* **Supplied data**:
▼

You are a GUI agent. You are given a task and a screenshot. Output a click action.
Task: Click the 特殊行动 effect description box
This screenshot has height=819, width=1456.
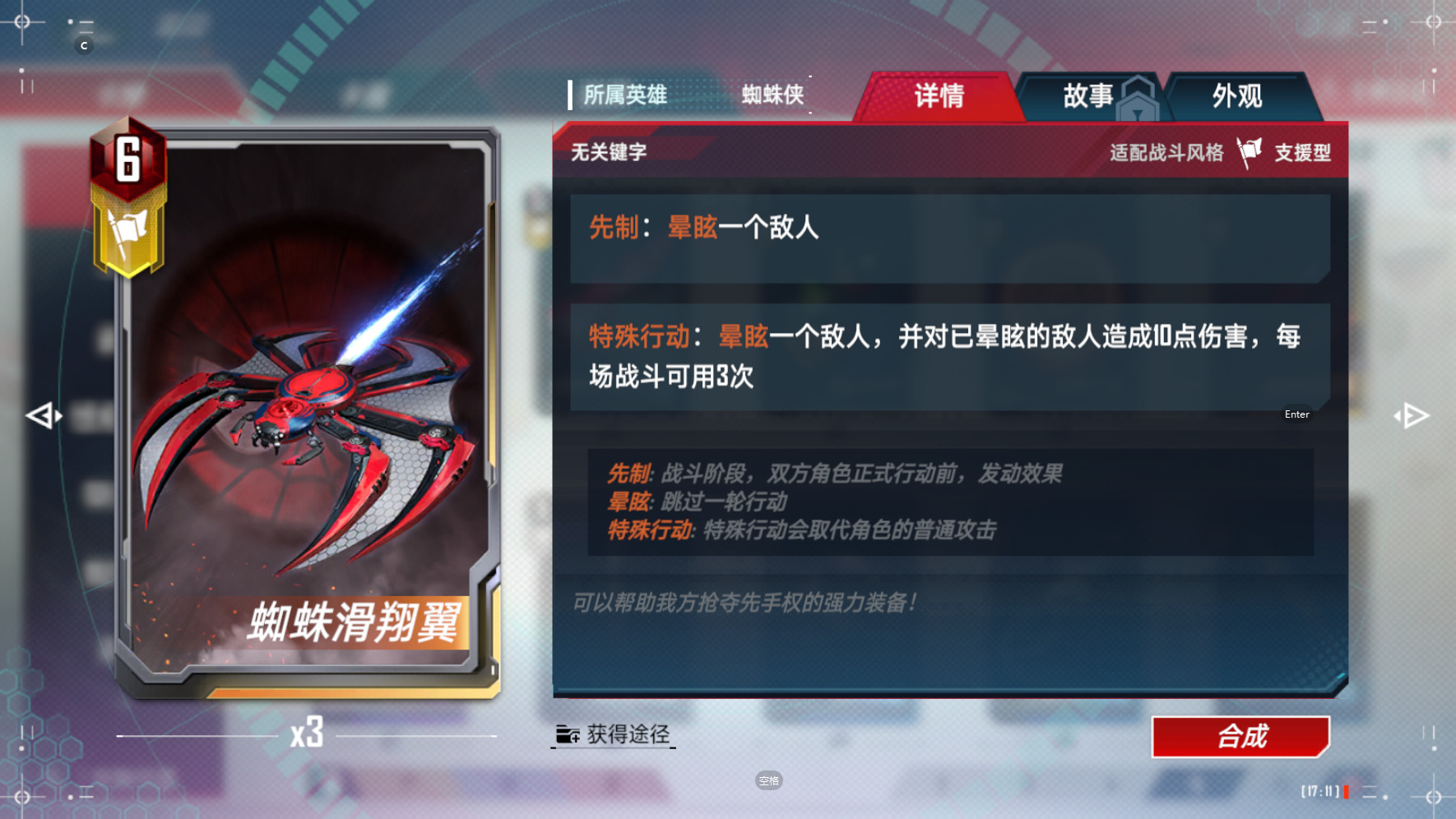950,357
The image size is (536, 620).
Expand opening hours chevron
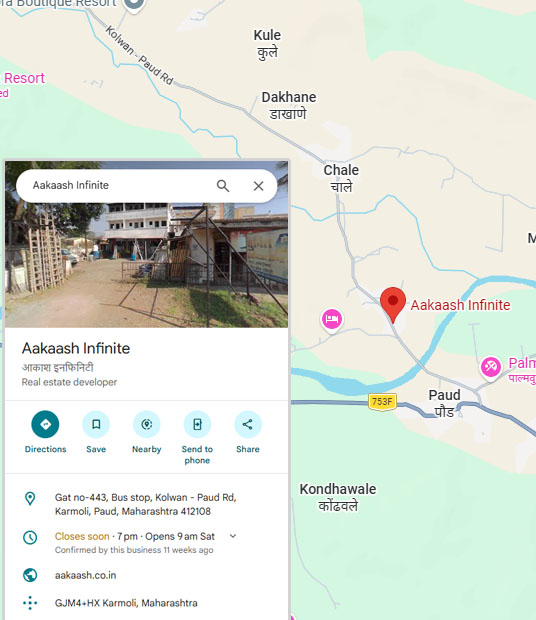[233, 536]
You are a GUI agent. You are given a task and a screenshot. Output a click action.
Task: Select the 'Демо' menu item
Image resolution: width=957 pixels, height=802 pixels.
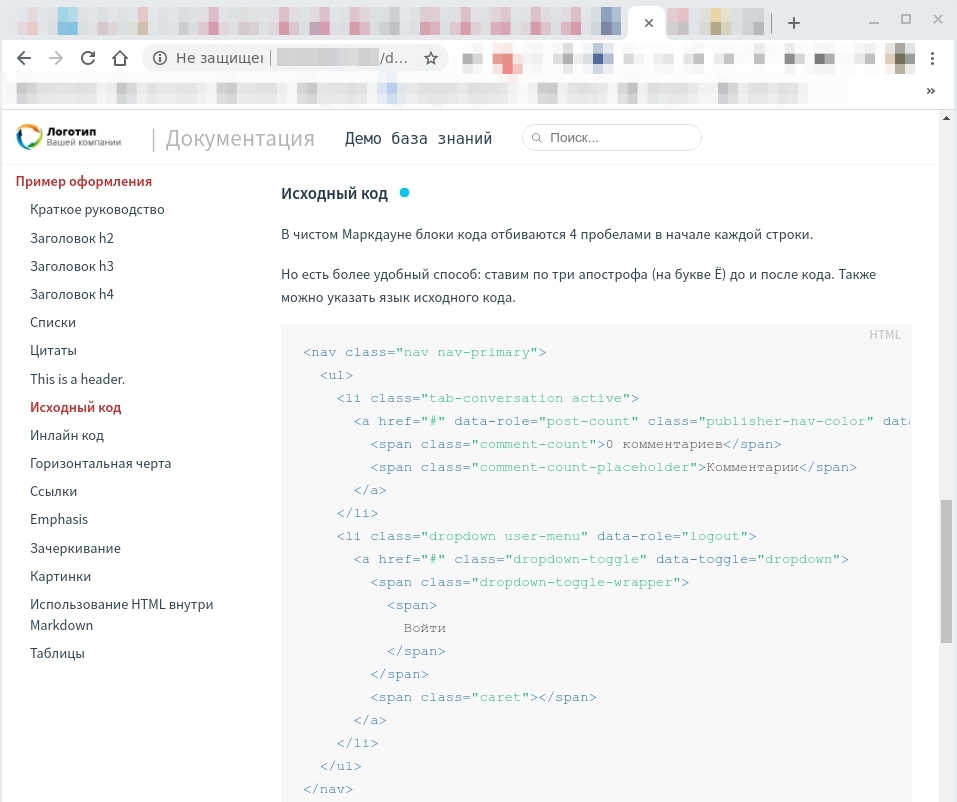[x=363, y=138]
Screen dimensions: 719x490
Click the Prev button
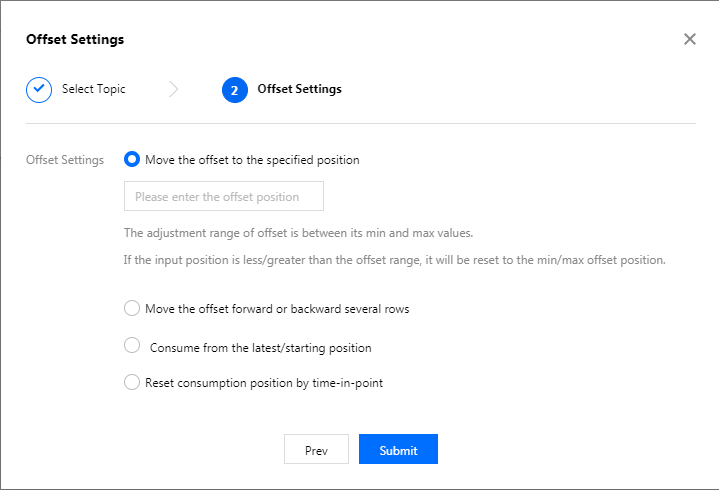[x=316, y=449]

▲

* **Exercise prompt**: With the pictures stripped out, return each record word for word.

* **Answer section**:
You are a GUI agent. You are given a task and a screenshot. Output a click action.
Task: Click the 特殊行动 effect description box
This screenshot has height=819, width=1456.
950,357
The image size is (536, 620).
Expand opening hours chevron
[233, 536]
You are a GUI agent. You are given a task and a screenshot. Output a click action.
Task: Select the 'Демо' menu item
Image resolution: width=957 pixels, height=802 pixels.
[x=363, y=138]
Screen dimensions: 719x490
Click the Prev button
[x=316, y=449]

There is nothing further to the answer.